[Opening Passage to read section]

Making Isotonic Solutions For Draining : Preparing Your Own – and better – Clearex

When growing hydroponic products it is common in the industry to do a final treatment before picking up the crop in which nutrients are removed from the hydroponic solutions. While in most cases this is achieved by passing RO water through the system it is true that passing water with a very low osmotic pressure can make the plants absorb larger amounts of water than what we would ideally want, disturbing the osmotic equilibrium established by the roots with the nutrient solution. An approach that has been used to solve this problem is the use of isotonic cleaning solutions - such as Clearex - which drain the hydroponic media from nutrients without subjecting the roots to the stress of an hypo-tonic solution (such as RO or distilled water).
On today's article I will teach you what the Clearex solution is supposed to achieve and how you can make your own (or even a better) solution to solve this final draining problem. First of all, removing nutrient from a hydroponic solutions is not so hard. Simply by running RO water through your system after draining the original solution you will remove most nutrients since these salts - contrary to what some companies tell you - are readily soluble and easily leave the media and roots when washed with RO water. The small problem when using RO water is that it is hypo-tonic with the roots, meaning that water will go into the roots to attempt to "lower" the concentration of the solutes within the plant's cells.
Depending on what you want to achieve with this final draining solution you may have a problem when using such an hypo-tonic solution. In crops where there is fruit production, using such a solution can cause problems such as the rupture of fruits' skin due to the higher rate of water absorption that takes place when plants are placed in a hypo-tonic media. In order to avoid these problems the best thing is to use an isotonic solution which has an osmotic pressure similar to the original nutrient solution.

[Closing Passage to read section]
[Opening Data extracts section]

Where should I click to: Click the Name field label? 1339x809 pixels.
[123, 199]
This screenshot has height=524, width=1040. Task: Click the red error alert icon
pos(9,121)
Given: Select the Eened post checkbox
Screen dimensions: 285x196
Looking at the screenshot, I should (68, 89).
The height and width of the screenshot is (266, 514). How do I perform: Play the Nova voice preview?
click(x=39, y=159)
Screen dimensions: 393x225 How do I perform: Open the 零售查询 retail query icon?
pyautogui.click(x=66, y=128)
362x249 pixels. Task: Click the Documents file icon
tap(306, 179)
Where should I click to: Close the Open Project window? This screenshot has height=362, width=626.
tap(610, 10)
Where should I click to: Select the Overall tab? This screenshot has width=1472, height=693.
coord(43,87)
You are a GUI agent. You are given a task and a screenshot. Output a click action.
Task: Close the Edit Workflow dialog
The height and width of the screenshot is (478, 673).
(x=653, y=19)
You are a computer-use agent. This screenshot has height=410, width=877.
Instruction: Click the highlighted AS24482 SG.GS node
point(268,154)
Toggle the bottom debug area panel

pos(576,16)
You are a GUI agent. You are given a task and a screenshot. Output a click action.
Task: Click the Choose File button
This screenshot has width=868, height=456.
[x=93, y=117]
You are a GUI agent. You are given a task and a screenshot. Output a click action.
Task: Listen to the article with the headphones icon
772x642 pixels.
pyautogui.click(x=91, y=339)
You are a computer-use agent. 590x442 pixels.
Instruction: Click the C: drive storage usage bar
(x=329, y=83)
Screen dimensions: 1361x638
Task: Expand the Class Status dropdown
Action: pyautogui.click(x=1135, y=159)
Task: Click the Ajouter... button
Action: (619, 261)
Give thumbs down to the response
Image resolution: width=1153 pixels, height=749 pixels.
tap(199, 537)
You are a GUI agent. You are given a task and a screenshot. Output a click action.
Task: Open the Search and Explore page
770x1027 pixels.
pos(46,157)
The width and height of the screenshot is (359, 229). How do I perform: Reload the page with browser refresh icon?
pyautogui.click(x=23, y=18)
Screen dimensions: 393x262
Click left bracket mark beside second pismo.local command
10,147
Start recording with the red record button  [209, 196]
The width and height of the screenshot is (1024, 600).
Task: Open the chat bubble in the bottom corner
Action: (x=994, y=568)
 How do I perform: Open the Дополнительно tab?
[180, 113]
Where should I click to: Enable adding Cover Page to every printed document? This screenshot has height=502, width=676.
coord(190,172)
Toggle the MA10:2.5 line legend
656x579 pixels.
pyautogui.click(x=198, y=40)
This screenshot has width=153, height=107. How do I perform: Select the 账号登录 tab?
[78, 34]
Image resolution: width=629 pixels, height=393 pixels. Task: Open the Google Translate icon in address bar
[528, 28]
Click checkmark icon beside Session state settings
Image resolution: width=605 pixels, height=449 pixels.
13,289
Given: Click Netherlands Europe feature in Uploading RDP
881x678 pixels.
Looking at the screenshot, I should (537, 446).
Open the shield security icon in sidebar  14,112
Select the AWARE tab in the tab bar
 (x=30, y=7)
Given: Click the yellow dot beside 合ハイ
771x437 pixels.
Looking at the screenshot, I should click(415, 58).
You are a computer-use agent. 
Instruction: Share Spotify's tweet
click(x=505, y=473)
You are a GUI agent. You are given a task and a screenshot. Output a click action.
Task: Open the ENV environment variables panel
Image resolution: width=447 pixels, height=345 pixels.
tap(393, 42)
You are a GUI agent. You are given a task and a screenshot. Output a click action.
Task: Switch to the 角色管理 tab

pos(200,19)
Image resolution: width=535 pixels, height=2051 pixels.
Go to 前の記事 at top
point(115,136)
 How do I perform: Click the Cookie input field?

[Closing Data extracts section]

Rewrite the paragraph beginning "Depending on what you want to achieve" in the text on isotonic draining solutions above as a short bulleted list that keeps its main facts.

- A hypo-tonic final draining solution may cause problems, depending on what you want to achieve.
- In fruit-producing crops, plants in a hypo-tonic media absorb water at a higher rate, which can rupture the fruits' skin.
- The best way to avoid these problems is an isotonic solution with an osmotic pressure similar to the original nutrient solution.